We need tough uncompromising Captains in our sporting teams, who lead from the front and are not scared to make decisions. He/She should be the one who disciplines team members for doing the wrong thing. Make the Captain accountable for on and off field behaviour. Then we will see some Leadership. Un-afraid, un-compromising.
We’ll thats enough out of me..Im off my soap box.
Richard Brockhurst said | August 25th 2009 @ 12:26pm | Report comment
The Wallabies got rolled by ths All Blacks?? The Wallabies got done by the ref !!
ExpatSin said | August 25th 2009 @ 1:35pm | Report comment
Carky, you must be an armchair psychopath, oops sorry psychologist. What a lot of dribble. The only thing I agree with is the constant excuses rolled out every time something goes wrong. Look at the last post from Richard. He blamed the ref, who if anything favored the Wallabies on the day. Boys just face facts. This team is a bunch of ego blotted under achievers. Full stop. I’ll never forget a post game interview this year with Phil Waugh after a losing Waratahs game. He went from blaming the weather, travel schedule, the draw, to finally having a sook about the media being too harsh on them as a team. Grow some balls bud. This mentality is epidemic within Ozzie culture. It’s always somebody else’s fault.
Campbell Watts said | August 25th 2009 @ 6:22pm | Report comment
I think you’re on the wrong website Clarky,
This is about all things sport – not societies problems dealing with alcohol and young people!!
Ben J said | August 25th 2009 @ 8:55pm | Report comment
Wait, I think Clarky is on to something. Australia, not many years ago was THE envy of world sport, punching way above it’s weight. Olympics, cricket, rugby etc, Australia was at the top of the pile. Australia had a desire to be regognised and hence poured millions into sport to lift it’s global profile. A few years on it has become too easy, mere kids have every oppurtunity their forebears never had. A culture of entitlement is not difficult to breed.
I just have to get this in: South Africa is now the number one ranked team in Rugby Union, Test & One day cricket. Marvellous. Pity about soccer though.
QC said | August 25th 2009 @ 9:11pm | Report comment
And it only gets worse for Australia,
They took a sound old ass whipping in the Basketball Oceania series tonight from the Tall Blacks 100-78 in Wellington.
Giving NZ the Ramsey Shield, after going down in the first match 84-77 the TBs neeed to win by 8 or more points and they surpassed that with ease against a highly fancied Australia even with the presence of NBA sta Nathan Jawai. With the series win the Kiwis also take top Oceania ranking into the World Championship.

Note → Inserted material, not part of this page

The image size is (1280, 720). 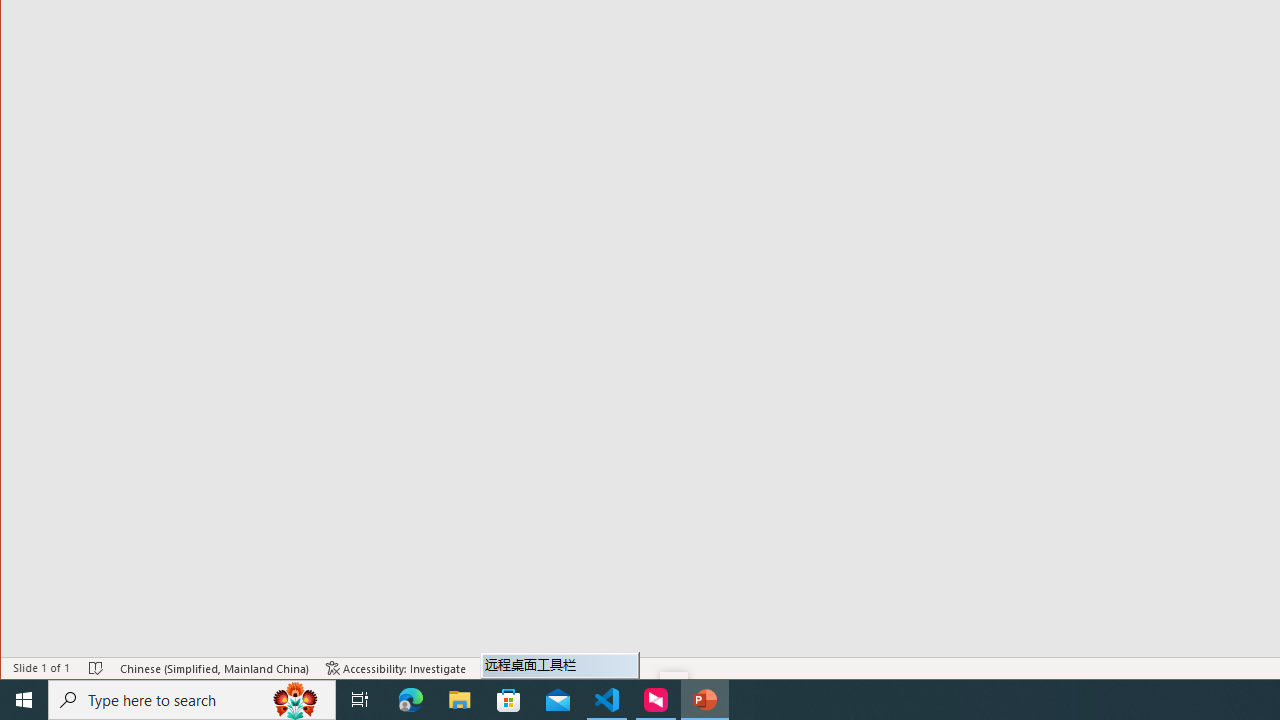 I want to click on 'Type here to search', so click(x=192, y=698).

At least Australia still has swimming
Mushi said | August 26th 2009 @ 3:46pm | Report comment
We are talking about the same Nathan Jawai? The guy who has 19 minutes of NBA game time.
Now I know we throw the term “star” around loosely but that is an all time new record. Can we at least set a new rule you have to have played the equivalent of one full game before being regarded a star?
QC said | August 26th 2009 @ 4:18pm | Report comment
I am only repeating the words of your own commentators I think you might want to take the issue up with them. I’d never heard of the bloke but the big ups your own boys were giving him before the game would suggest he’s a rather important cog in the Boomers,
Funny how some try to dilute the tall Blacks achievement, another case of where the Aussies were highly fancied much like the RL world cup and they crumbled
Lauren said | August 25th 2009 @ 10:07pm | Report comment
Clarky I thing you are generalising quite a bit here. It seems you are putting the blame on the “young boys and girls” of this nation. If you want to talk accountability for ones actions, blaming the young “mentally weak” generation is a bit hypocritical. Gen Yers may have a bad reputation but from what I have witnessed (as a Gen Y myself), are a compassionate group of people who don’t really care to blame other people for things. We lost the Ashes because England were better, We lost the Bledisloe because NZ played better, nothing to do with societal influences.